Check out MMOrning Shots every Monday, Wednesday, and Friday.

Would You Sacrifice Immersion For An Elder Scrolls MMO?


Here at MMO Fallout, I like to take rumors and expand on them in theory rather than posting a simple “this might come out,” so at least if the game does turn out to be fake, we had a decent discussion. With the rumored upcoming announcement of the Elder Scrolls MMO, an announcement that will be about as surprising as Earthrise shutting down, I got to thinking: What would I be willing to sacrifice for an Elder Scrolls MMO? The answer? I’ll have to get back to you.

I have a certain disconnect with MMOs. Games like World of Warcraft and Everquest are enjoyable, and I take particular joy in building a character and giving him far more of a back story than is really necessary, but I have no emotional investment in anything that goes on in my quest grind to end-game or boredom, whichever comes first.
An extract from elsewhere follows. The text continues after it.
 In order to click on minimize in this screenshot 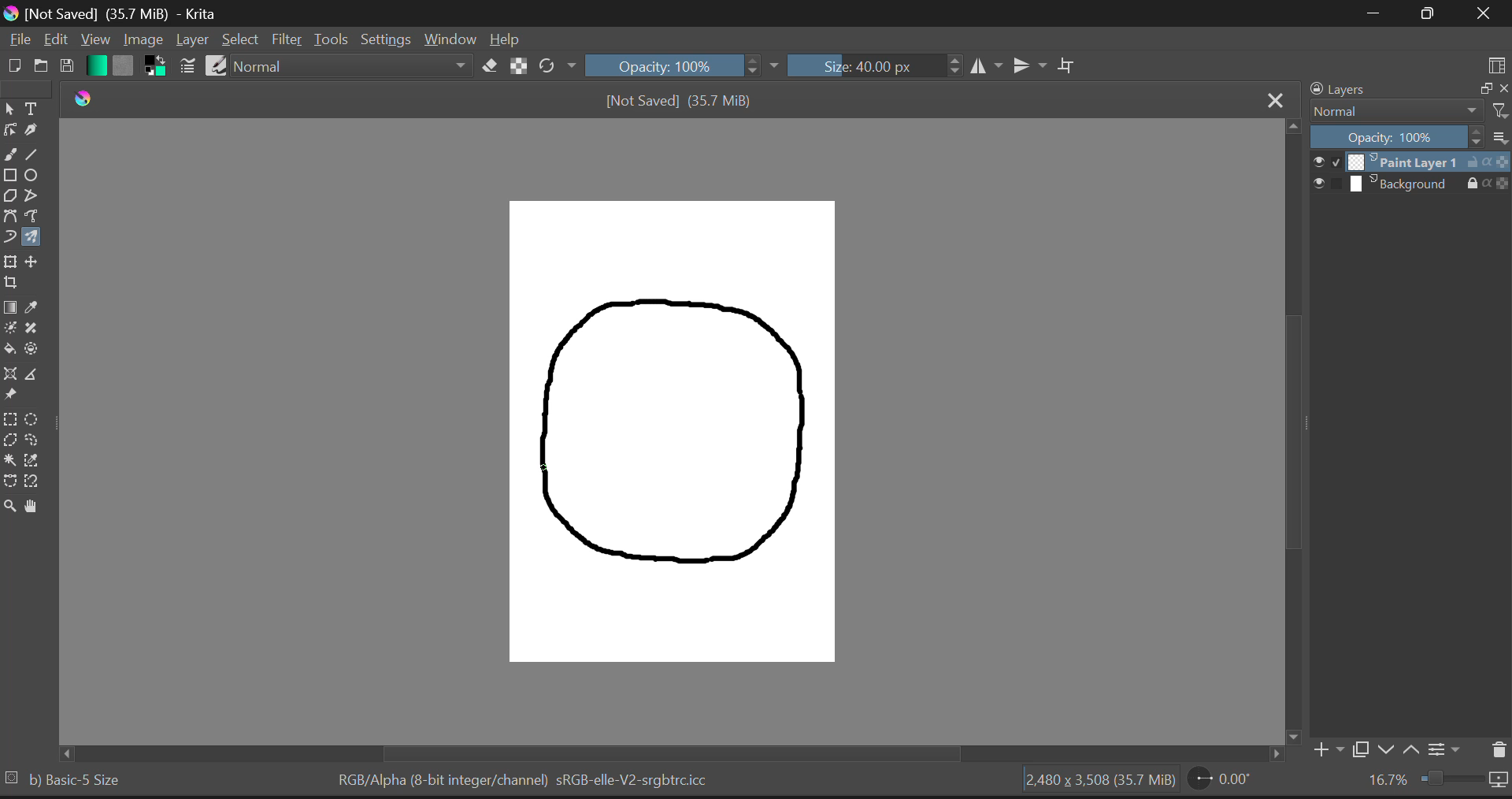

Unlike most single player games, I am constantly reminded that I am indeed knee deep in slow moving pepper grinder, making my way up to the fate of endless raiding. The quest logs lining the side of my screen, hotbars down below, enemies that are impossible to defeat until I turn in a quest, level up, and can suddenly knock them upside the head without missing a beat.

But more so, it is the community that ruins my sense of immersion. I may not be a real general in the fight against hell, nor have I traversed the real land of the elves, and you won’t find my blaster in a sand dune on Tatooine, but any immersion I would have had in the game goes right out the door when I enter the first area and see names that amount to the creativity that might bleed out of a preteen AOL Instant Messenger chat room. And I’m not even going to include the thousands of Legolas and Gordon Freeman I’ve seen. As a writer, I understand that sometimes people just want to play as their favorite characters.

I’m talking about seeing xXxPwnNoObzxXx, or FkdUrMum95, or screen names that look like the person rolled their hands on the keyboard. The names serve an important purpose, no doubt: They are a free beacon to let me know who to avoid, because odds are engaging in discussion with players like FkdUrMum95 is just going to lead to the filling of my ignore list.

Is my stand elitist? Probably, I’d like to say that it isn’t. I log into World of Warcraft knowing that I will likely have my sexuality, weight, and social life questioned, someone will attempt to scam me, Chuck Norris jokes, Chuck Testa jokes, the cake is a lie, my mother is a ho, and at least one high level player will be complaining that his meme-based name was in style back when he created the character, and now he is stuck with it. But after ten straight years of Morrowind, Oblivion, and Skyrim, I’ve come to expect something of a serious atmosphere. One without people bunny-hopping all over the map and playing dance emotes while saying “stripping 4 gold, plz tip,” one without the ridiculous holiday events that break immersion, where I am the sole hope for the survival of the world, and more importantly: One where the game isn’t compromised for the sake of building a world where thousands of people can interact online.

So I will play Elder Scrolls Online, but for me it will be a cheap imitation. Sure it may look like Elder Scrolls, taste like Elder Scrolls, and may fill me up, but it won’t grant the satisfaction of a true offline Elder Scrolls title.